Cybercrime: Is the Sky Really Falling?
Cybercrime is so rampant today that even as the director and chief examiner for Digital Forensics Inc., I am not immune.
In fact, last year’s data breach of the US Office of Personnel Management (OPM) made me a poster child for cybercrime. That hack exposed the data of more than 18 million former and current government employees, including me, a former National Security Agency cryptologist. To make matters worse, the OPM data is now rumored to be in the hands of ISIS.
So what is an enterprise to do? What can possibly be done in the face of this avalanche of cybercrime? Should we hide our heads in the sand? Never!
What can organizations do to fight this scourge? The answer is simple, and yet the solution is often maddeningly elusive. That is because humans are the weak link in all of this. The biggest threat, for example, is an employee who receives an email that looks legit. Maybe the message appears to be from UPS a day after he ordered something from Amazon. Maybe he clicks on a link that, in actuality, is a spear-phishing attempt that opens a backdoor Trojan malware.
The individual and the organization probably have no idea they are victims of a cybercrime. And until they do find the attack—which may take years—all of their data will be flowing out, on a daily basis, to the cybercriminals to use as they please.
Why does a simple click on an email turn into an epic data breach that will take the organization years to recover from, if it does at all? Because everyone is so concerned about what is coming in through the firewall that they are not looking at traffic that is exiting. Sometimes it is the “sloth effect” that gets organizations in trouble. A network administrator fails to patch a well-publicized hole and, as a result, cybercriminals harvest the organization’s data for years before the breach is even discovered.

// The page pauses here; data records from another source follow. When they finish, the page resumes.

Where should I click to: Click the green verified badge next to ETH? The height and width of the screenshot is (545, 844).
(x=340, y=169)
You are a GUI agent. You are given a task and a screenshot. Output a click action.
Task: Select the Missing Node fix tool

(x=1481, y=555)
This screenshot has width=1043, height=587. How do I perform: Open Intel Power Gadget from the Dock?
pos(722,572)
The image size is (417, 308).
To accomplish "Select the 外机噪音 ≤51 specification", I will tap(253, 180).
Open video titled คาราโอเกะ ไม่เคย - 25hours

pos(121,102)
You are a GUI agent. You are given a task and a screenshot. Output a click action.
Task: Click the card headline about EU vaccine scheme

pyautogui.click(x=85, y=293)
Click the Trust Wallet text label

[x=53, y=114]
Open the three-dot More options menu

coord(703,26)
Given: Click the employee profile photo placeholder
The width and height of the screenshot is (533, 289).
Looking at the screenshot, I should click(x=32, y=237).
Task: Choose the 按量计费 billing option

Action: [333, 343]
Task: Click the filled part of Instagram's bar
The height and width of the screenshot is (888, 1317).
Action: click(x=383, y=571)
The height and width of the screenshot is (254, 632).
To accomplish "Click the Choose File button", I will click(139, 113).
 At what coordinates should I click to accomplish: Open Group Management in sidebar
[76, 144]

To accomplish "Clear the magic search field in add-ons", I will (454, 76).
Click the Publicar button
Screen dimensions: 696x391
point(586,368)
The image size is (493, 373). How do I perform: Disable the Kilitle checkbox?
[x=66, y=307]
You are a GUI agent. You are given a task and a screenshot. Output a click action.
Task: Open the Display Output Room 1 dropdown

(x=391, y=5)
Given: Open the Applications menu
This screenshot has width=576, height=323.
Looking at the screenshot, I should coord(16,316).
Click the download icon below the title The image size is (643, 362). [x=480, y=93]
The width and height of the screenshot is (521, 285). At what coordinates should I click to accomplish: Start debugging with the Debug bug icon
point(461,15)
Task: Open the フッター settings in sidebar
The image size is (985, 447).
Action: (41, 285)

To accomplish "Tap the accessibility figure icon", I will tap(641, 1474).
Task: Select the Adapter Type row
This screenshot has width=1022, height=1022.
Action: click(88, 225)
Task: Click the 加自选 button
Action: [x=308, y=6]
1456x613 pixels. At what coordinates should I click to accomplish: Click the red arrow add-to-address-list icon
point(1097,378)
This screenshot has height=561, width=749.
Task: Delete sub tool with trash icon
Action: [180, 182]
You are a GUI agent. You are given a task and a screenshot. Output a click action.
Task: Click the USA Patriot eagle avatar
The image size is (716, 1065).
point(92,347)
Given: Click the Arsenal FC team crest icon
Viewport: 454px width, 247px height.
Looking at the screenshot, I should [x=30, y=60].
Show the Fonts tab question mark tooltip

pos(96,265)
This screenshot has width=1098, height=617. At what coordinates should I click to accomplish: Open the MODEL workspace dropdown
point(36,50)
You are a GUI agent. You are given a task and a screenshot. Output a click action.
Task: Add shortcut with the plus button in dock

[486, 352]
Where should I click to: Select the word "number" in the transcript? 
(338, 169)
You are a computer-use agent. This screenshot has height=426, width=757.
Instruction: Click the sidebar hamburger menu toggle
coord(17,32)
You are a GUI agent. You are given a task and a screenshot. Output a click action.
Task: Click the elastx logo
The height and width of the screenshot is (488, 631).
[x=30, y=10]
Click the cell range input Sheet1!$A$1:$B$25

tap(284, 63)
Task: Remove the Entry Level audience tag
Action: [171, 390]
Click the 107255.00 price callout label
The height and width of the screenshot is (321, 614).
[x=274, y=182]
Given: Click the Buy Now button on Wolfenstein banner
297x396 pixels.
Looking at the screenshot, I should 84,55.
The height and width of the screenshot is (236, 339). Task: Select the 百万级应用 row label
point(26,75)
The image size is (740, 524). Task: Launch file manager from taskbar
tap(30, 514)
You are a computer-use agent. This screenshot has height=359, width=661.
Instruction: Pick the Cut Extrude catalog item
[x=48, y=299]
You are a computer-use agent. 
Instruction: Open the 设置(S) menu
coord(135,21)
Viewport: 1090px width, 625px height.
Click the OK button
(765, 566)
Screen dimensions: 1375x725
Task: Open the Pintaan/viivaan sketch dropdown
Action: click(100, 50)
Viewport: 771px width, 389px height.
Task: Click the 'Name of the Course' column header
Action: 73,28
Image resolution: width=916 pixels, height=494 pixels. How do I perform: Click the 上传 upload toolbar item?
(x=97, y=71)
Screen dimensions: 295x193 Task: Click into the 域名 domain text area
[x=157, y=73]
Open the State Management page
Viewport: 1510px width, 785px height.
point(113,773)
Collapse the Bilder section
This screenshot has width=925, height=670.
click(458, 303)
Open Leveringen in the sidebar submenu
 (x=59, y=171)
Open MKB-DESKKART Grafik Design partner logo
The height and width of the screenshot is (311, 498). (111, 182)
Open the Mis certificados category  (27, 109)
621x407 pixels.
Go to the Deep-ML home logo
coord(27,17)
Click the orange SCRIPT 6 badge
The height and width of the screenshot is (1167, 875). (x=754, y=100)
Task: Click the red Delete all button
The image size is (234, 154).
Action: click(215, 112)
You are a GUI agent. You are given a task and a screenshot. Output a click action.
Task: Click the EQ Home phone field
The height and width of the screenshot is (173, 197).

What can you do? Educate employees on the fundamentals of cyber safety, of course. Provide continuous communications on the types of cybercrimes employees need to look out for. Teach them to never give other humans their personally identifiable information. Organizations also need to hire certified and skilled cybersecurity practitioners.
While much of this seems painfully obvious to the cybersecurity practitioner, I see every day that many companies are not even doing the basics of cybercrime prevention. If enterprises practiced the fundamentals of cybersecurity, the number of successful cybercrimes would be dramatically reduced.
Daniel Libby CFC ACE CHS-III is Director & Chief Examiner, Digital Forensics, Inc.